Image d'illustration. Gros plan des mains d enfant tenant un smartphoneADN
Face au manque de solutions pour occuper leurs enfants, de nombreux parents choisissent de les laisser utiliser des écrans. Cette pratique, largement répandue, s’impose souvent comme une alternative faute d’autres possibilités jugées satisfaisantes.
Tl;dr
- Majorité des parents utilisent les écrans faute d’alternatives.
- Règles numériques posées, mais usage fréquent en public.
- Débat politique sur l’interdiction des réseaux sociaux aux mineurs.
Des règles strictes face à l’omniprésence des écrans
À l’heure où la question de l’impact du numérique sur la santé des jeunes s’impose dans le débat public, un constat ressort nettement : pour nombre de parents, proposer un écran à leur enfant demeure une solution par défaut. Selon une récente étude menée par l’Ifop pour la Fondation pour l’enfance, près de 94 % des parents disent avoir fixé « au moins une règle » encadrant ces usages – qu’il s’agisse de la durée, des moments autorisés ou encore du type de contenus accessibles. Pourtant, force est de reconnaître que ces règles ne suffisent pas toujours à limiter le recours aux écrans.

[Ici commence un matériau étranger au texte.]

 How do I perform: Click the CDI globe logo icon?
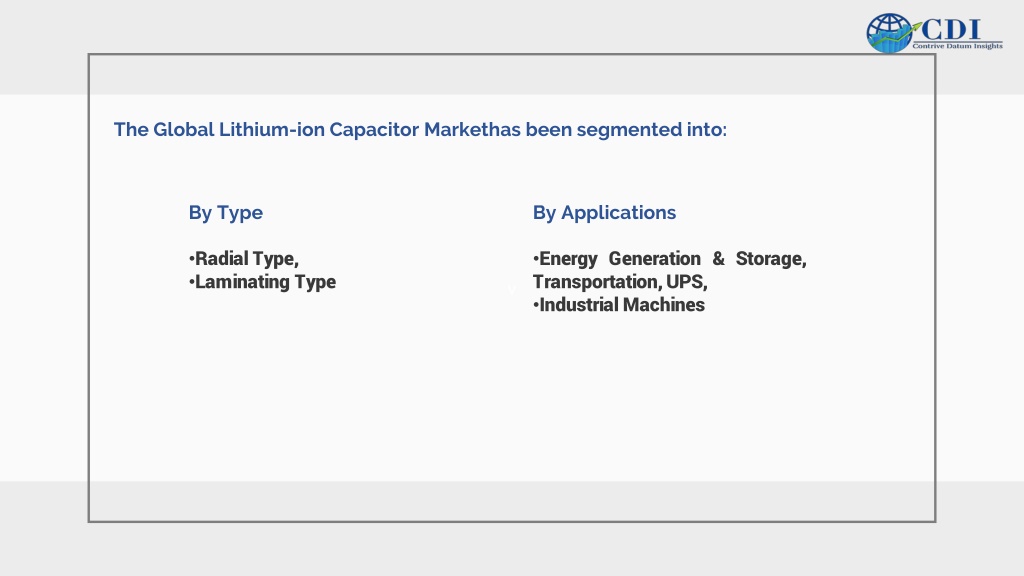(889, 33)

L’écran, un recours fréquent en cas d’ennui ou d’attente
Il suffit parfois d’un trajet en transport ou d’une météo capricieuse pour voir cette option privilégiée. D’après cette même enquête, menée début décembre 2025 auprès de plus de 1 000 parents d’enfants âgés de 8 à 15 ans, 71 % proposent souvent ou occasionnellement un outil numérique pour occuper leur progéniture à la maison lorsque sortir n’est pas envisageable. Les chiffres sont tout aussi révélateurs dans les lieux publics ou situations d’attente (61 %), sous la pression de demandes insistantes (57 %) ou encore pour calmer un enfant et éviter les jugements extérieurs (49 %). Plus frappant encore : 55 % des enfants interrogés avouent se tourner vers les écrans simplement parce qu’ils s’ennuient.

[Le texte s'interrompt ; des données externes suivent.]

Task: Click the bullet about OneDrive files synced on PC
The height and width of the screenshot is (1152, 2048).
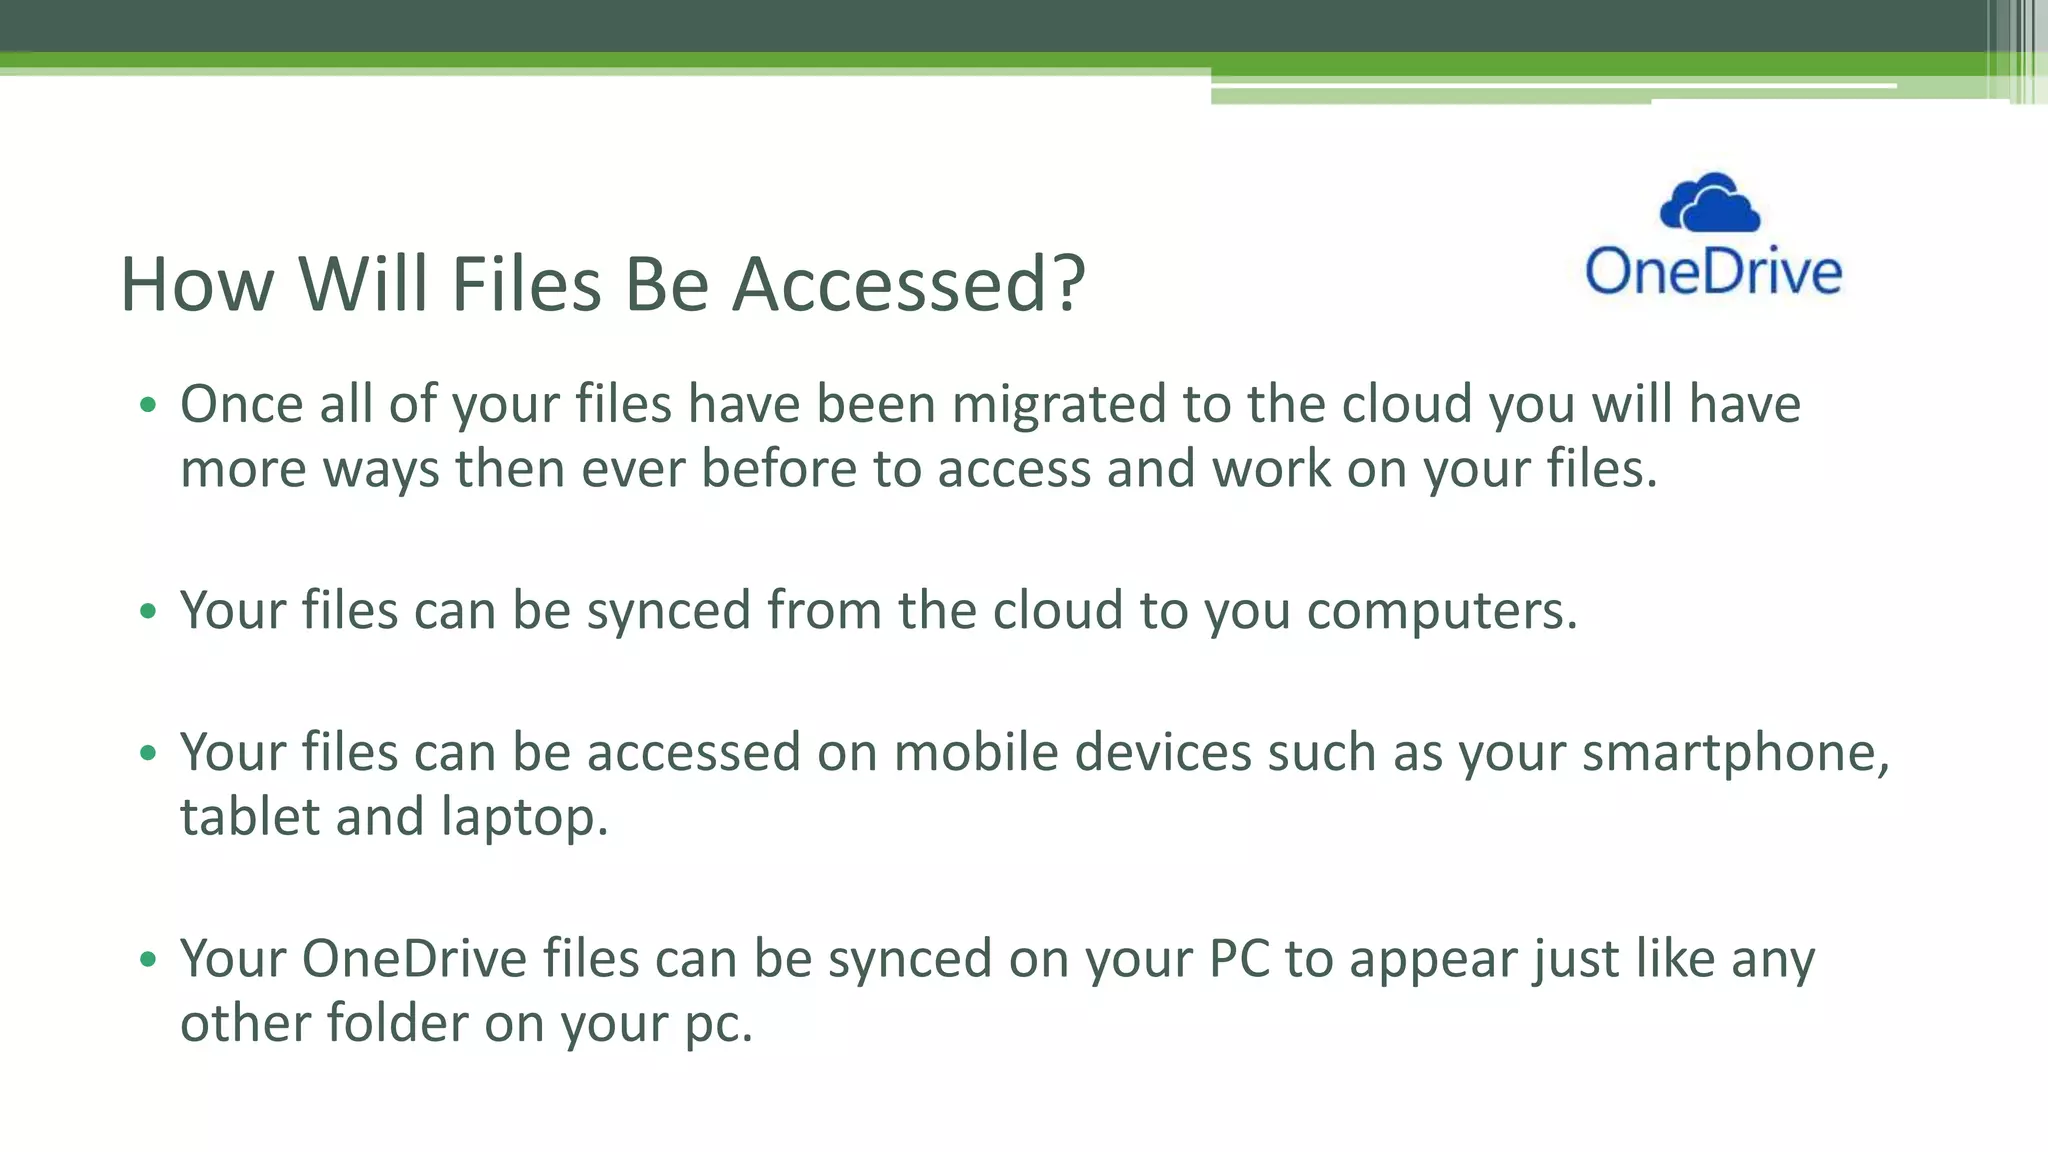Action: (997, 990)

L’absence d’alternatives soulignée par les experts
La « commission écrans », mandatée par le président Emmanuel Macron, avait déjà mis en lumière ce problème dans son rapport publié en 2024. Elle préconisait notamment l’aménagement systématique d’aires de jeux dans tous les espaces d’attente publics – gares, stations de métro, aéroports… Un moyen d’offrir aux familles une alternative concrète aux écrans, qui font souvent figure d’unique échappatoire.
Un contexte politique tendu autour des usages numériques
Le débat ne se limite pas au quotidien familial. À l’approche de la rentrée scolaire prochaine, le gouvernement souhaite aller plus loin en interdisant purement et simplement l’accès aux réseaux sociaux pour les moins de 15 ans. Cette mesure ambitieuse vise à protéger la santé mentale des plus jeunes contre les dangers reconnus du numérique : contenus inappropriés, risques de cyberharcèlement, troubles du sommeil…
Si la régulation fait consensus chez les parents comme chez les pouvoirs publics, c’est bien le manque d’alternatives qui demeure le principal point noir dans cette équation délicate entre technologie et éducation.